Why This Project Stands Out

Core Tasks3
Round 2 Tasks6
Held-out Generalization18
Showcase Fixtures3
ScoringDeterministic
Real workflow, not a toy

Each episode models support-operations judgment: ticket selection, evidence gathering, safe escalation, and structured customer communication.

Judge-friendly by design

The benchmark includes an interactive console, an oracle trajectory viewer, a reproducible inference script, and captured validation results.
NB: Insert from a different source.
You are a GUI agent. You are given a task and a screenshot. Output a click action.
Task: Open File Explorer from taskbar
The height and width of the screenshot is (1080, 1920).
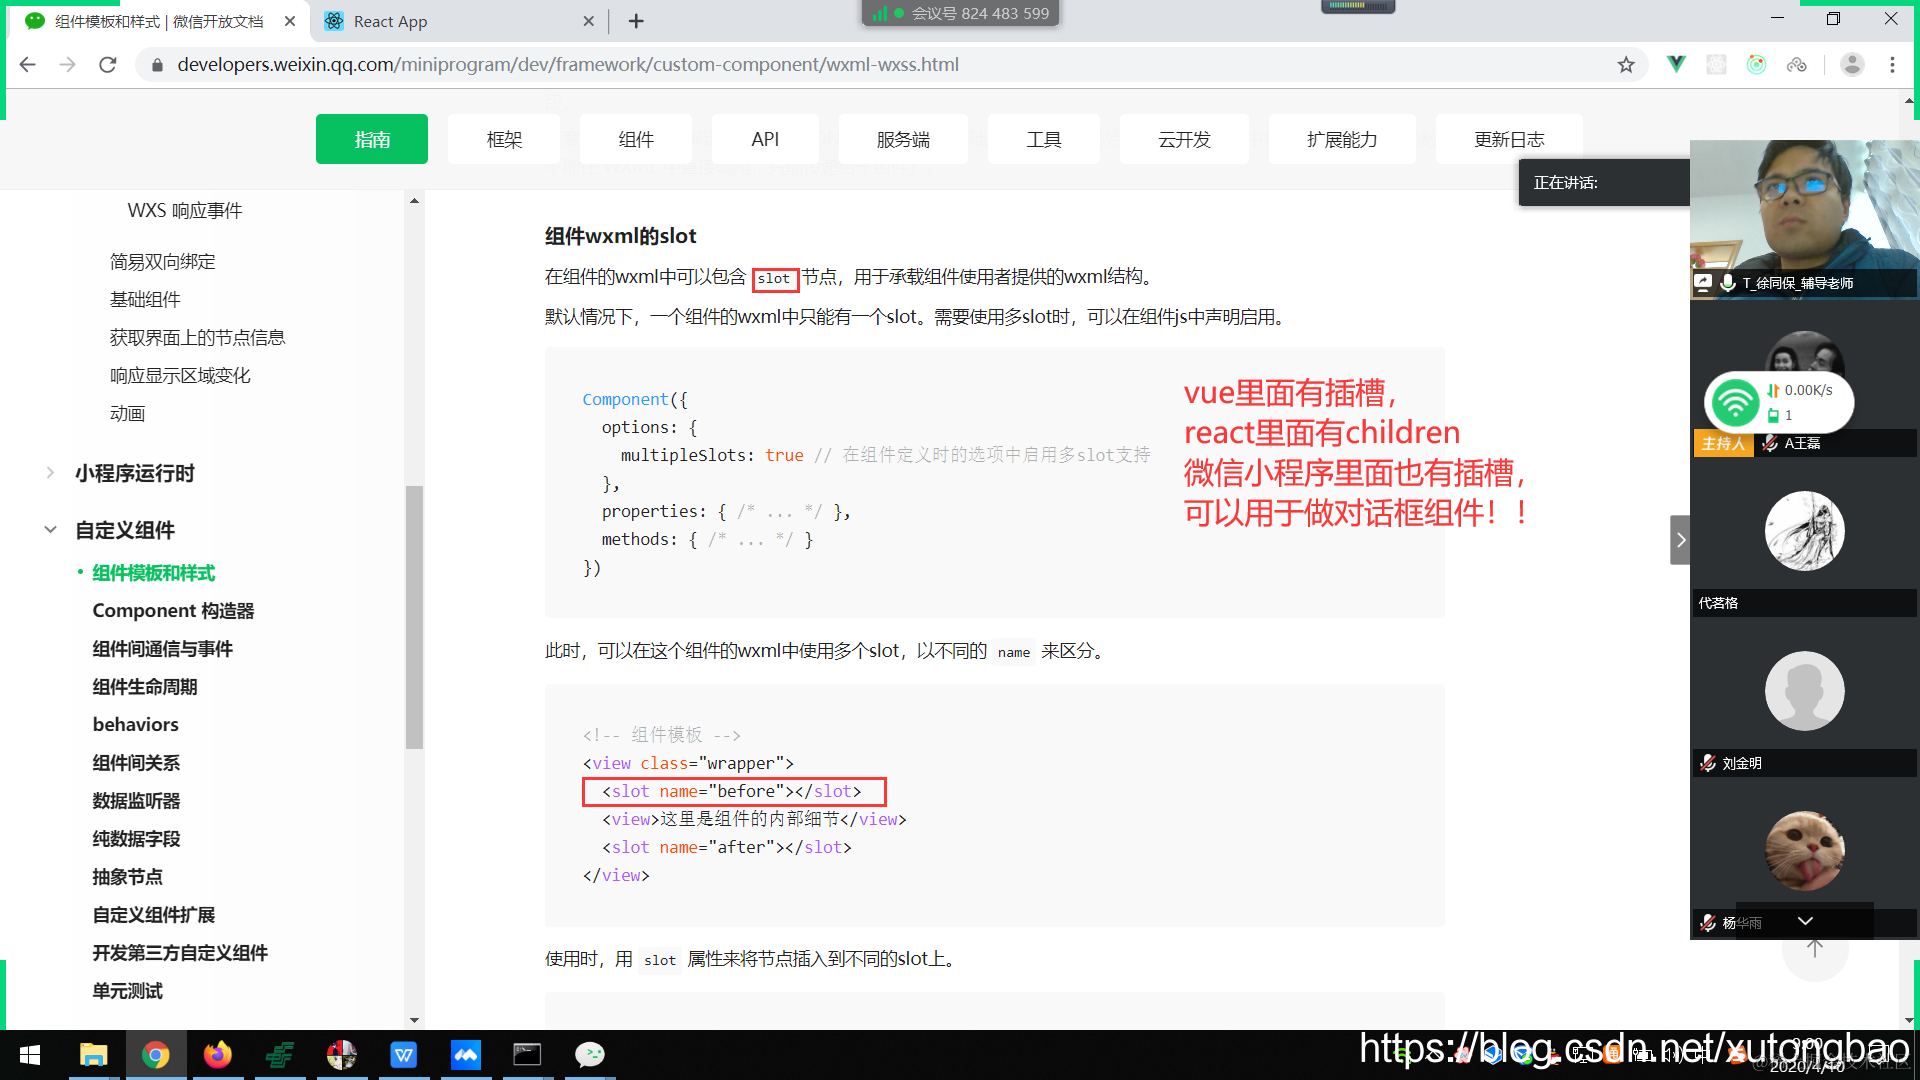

Dense rewards with safety penalties

Agents receive partial credit for meaningful progress and get penalized for loops, irrelevant inspection, or unsafe direct actions.

Live Routes

/console Manual benchmark UI for resetting episodes, sending structured actions, and inspecting observation/state updates in real time.
/trajectory-viewer Judge-friendly oracle viewer with per-step rewards, rubric progress, penalties, and final score breakdown.
/benchmark-card Compact machine-readable summary of task counts, validation posture, and public benchmark routes.
/tasks Fixture catalog containing 30 surfaced fixtures with truthful core, v2, generalization, and showcase labels plus judged/oracle metadata.

Task Catalog Highlights

Core

`billing_seat_adjustment`, `login_incident_triage`, and `suspicious_admin_request` remain the stable baseline tasks used for direct before-versus-after comparison.

Round 2

`customer_escalation_chain`, `multi_tier_billing_dispute`, `data_breach_response_lifecycle`, `contract_renewal_negotiation`, `service_reinstatement_review`, and `api_partner_access_audit` add multi-agent, long-horizon, and world-aware behavior.

Held-out Generalization

Eighteen surfaced variants now act as judged held-out fixtures, so we can train on the 9 canonical tasks and test transfer to unseen but structurally similar support cases at a more credible benchmark scale.

Showcase

`tax_exemption_credit_review`, `api_rate_limit_escalation`, and `admin_role_transfer_verification` remain available as showcase demos and oracle-viewer examples without changing the main training story.

API clients and validators still receive the standard JSON health response from / unless they request HTML. This landing page is a human-facing view layered on top of the same judged contract.